What I liked about the book was that it starts with a chapter on server architecture before introducing any task and that every chapter starts with some kind of a architecture, problem, concepts overview with a diagram if possible. The explanations are very concise. If you didn't know anything about security, container architecture, messaging systems etc. you probably won't be an expert after reading two pages with basic definitions or big-picture components communication diagram but it will give you context to help you understand why does a particular task involve this many steps and why these steps are needed. Another thing I liked was that there was full command-line listings for every task and authors encouraged to use command-line administration console which is not that hard to learn but far more powerful than web-console. I also enjoyed these few tips from authors' experience and that they pointed to the most interesting, according them, open-source projects used in GlassFish server and useful tools for monitoring and troubleshooting.

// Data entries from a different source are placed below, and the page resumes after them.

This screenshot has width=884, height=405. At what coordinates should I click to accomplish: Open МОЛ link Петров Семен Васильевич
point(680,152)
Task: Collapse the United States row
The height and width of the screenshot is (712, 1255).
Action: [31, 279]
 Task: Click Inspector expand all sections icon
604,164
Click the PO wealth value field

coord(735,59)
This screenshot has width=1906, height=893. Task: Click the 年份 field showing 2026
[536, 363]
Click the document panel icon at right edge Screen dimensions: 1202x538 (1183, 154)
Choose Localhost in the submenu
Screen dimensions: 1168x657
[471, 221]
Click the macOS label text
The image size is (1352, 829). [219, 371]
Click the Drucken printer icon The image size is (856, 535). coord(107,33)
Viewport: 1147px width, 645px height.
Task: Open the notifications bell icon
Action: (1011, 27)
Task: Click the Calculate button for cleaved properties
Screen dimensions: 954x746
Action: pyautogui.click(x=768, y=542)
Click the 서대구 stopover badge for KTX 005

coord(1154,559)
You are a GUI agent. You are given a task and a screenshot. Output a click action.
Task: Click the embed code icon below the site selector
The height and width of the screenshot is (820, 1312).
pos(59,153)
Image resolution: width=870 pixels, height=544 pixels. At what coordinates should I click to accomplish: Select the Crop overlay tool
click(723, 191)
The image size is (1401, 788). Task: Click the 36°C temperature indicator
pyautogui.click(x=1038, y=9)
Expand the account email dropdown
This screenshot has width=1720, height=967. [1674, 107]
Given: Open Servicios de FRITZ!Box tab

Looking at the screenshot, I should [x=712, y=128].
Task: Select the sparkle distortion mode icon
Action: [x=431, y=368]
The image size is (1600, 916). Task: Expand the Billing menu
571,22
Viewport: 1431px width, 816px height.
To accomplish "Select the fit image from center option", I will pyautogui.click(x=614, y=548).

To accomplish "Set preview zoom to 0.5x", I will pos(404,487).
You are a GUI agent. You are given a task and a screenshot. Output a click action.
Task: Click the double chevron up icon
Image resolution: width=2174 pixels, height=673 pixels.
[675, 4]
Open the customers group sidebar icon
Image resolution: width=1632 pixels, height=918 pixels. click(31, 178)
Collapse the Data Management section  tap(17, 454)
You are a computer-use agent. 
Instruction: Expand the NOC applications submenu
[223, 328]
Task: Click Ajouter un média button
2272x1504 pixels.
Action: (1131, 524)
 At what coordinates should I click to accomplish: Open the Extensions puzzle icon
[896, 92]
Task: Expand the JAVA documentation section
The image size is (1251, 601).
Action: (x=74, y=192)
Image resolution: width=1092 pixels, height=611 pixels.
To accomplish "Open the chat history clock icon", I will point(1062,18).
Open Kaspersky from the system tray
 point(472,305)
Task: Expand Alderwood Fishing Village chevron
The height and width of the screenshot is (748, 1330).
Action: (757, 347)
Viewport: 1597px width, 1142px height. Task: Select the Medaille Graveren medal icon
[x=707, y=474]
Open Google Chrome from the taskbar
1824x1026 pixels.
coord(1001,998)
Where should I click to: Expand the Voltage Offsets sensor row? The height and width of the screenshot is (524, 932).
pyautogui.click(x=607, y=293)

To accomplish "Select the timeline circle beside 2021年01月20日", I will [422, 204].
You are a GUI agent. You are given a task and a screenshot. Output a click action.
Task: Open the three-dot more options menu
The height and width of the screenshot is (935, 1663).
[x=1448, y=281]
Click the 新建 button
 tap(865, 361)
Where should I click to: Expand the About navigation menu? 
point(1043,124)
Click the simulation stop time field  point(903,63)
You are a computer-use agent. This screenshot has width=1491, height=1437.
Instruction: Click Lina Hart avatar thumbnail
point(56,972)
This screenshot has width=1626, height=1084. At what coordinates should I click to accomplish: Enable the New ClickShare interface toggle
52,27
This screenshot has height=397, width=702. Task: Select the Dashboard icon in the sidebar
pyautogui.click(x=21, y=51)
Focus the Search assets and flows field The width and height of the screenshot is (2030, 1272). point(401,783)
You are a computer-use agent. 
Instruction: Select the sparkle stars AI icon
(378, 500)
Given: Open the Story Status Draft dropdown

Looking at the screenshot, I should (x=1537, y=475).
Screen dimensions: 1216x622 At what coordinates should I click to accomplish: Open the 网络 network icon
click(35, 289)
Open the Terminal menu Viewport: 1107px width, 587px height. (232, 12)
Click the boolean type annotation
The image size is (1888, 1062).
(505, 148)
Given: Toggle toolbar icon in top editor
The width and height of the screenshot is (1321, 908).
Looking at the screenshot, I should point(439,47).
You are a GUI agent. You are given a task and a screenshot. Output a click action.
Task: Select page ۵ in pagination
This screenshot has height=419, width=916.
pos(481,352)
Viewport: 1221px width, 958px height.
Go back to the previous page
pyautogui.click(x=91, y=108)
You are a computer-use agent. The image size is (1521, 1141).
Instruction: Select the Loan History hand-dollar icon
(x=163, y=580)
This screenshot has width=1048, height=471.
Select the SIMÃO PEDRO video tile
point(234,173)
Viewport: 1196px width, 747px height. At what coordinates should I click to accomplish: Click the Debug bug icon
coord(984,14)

There were also things I didn't like. In the first chapter there were screenshots of almost every step of the installation process, even if they didn't bring anything. The last chapter with GlassFish 3 overview, except of very little information on what's new in this version, contained detailed instructions on how to install GlassFish 3 and how to deploy applications to it although it was almost copy & paste of the information in previous chapters. For me they were not worth reading. Also there were too little tips from the authors. More advanced topics were only mentioned, which is good for a getting started book, but was a flaw for me.
I would recommend this book to total newbie who needs detailed instruction on how to start and a set of step-by-step tutorials on every topic in GlassFish administration. A person with little more experience will be rather disappointed as the book contains only very detailed (too detailed) instructions on basic tasks with only a few sections just naming more advanced topics.